EXERCISE REQUIREMENTS: Count the lines below that contain the word "Output", treating uppercase and lowercase as different, and reply with only that number.

RECORDS FOR THIS EXERCISE:
◆ ◆ ◆ ◆ ◆ ◆ ◆
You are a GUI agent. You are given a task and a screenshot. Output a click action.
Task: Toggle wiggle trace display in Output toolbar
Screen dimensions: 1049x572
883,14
◆ ◆ ◆ ◆ ◆ ◆ ◆
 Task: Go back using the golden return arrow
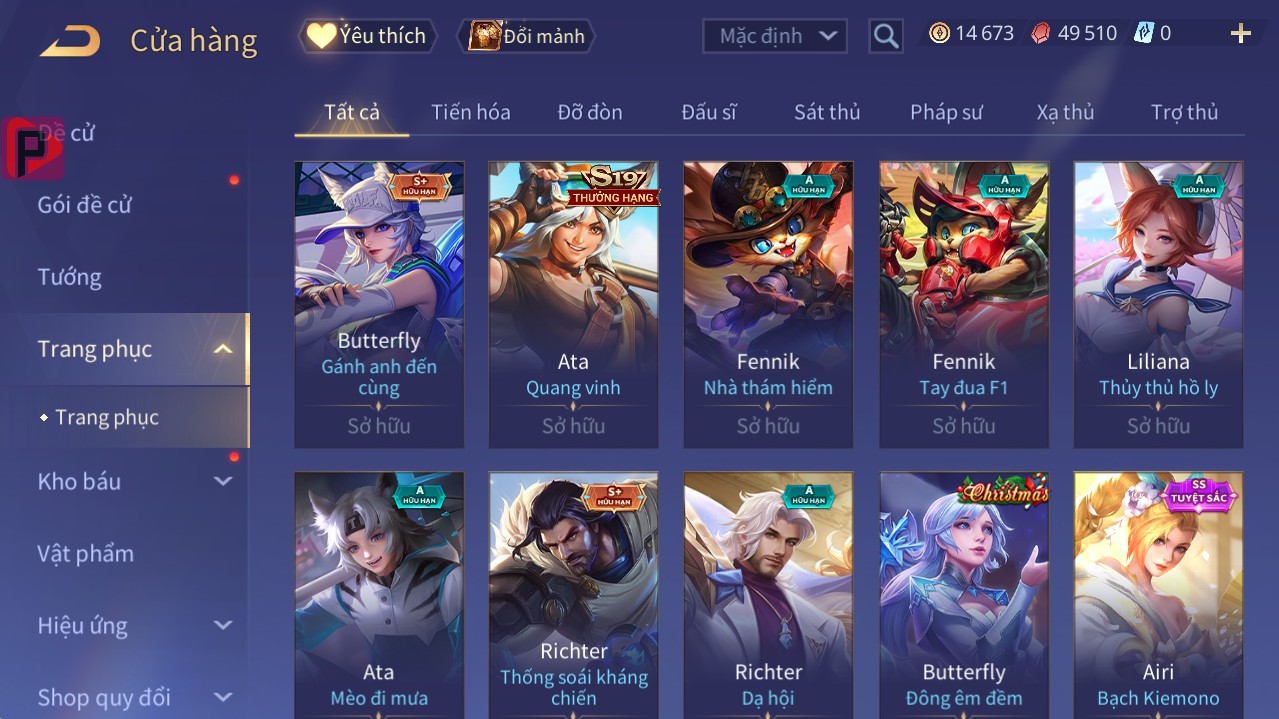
◆ ◆ ◆ ◆ ◆ ◆ ◆
EXERCISE RESPONSE: 2